**What to produce:** Where a picture occurs in the data, omit it, and copy all remaining data exactly.

Saved data entries

+++++

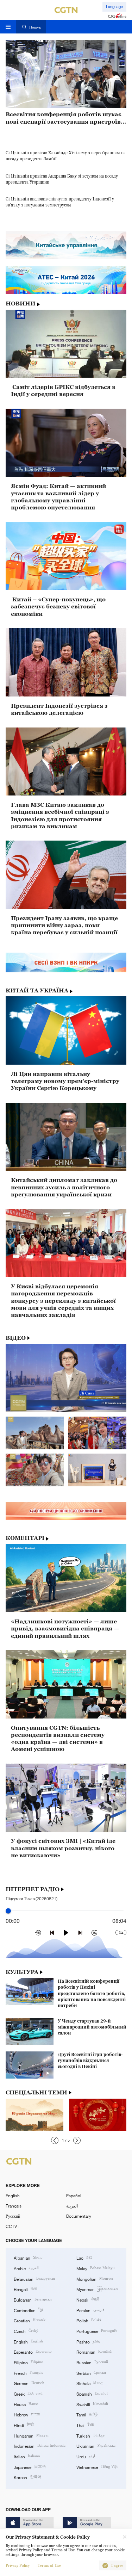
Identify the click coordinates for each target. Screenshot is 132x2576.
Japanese (30, 2466)
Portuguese (96, 2330)
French (28, 2372)
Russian (92, 2362)
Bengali (25, 2288)
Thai (85, 2424)
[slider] (8, 1911)
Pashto (88, 2341)
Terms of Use (49, 2565)
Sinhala (89, 2382)
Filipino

+++++

**Task solution:**
Identify the click coordinates for each target. Screenshot is 132x2576.
Japanese (30, 2466)
Portuguese (96, 2330)
French (28, 2372)
Russian (92, 2362)
Bengali (25, 2288)
Thai (85, 2424)
[slider] (8, 1911)
Pashto (88, 2341)
Terms of Use (49, 2565)
Sinhala (89, 2382)
Filipino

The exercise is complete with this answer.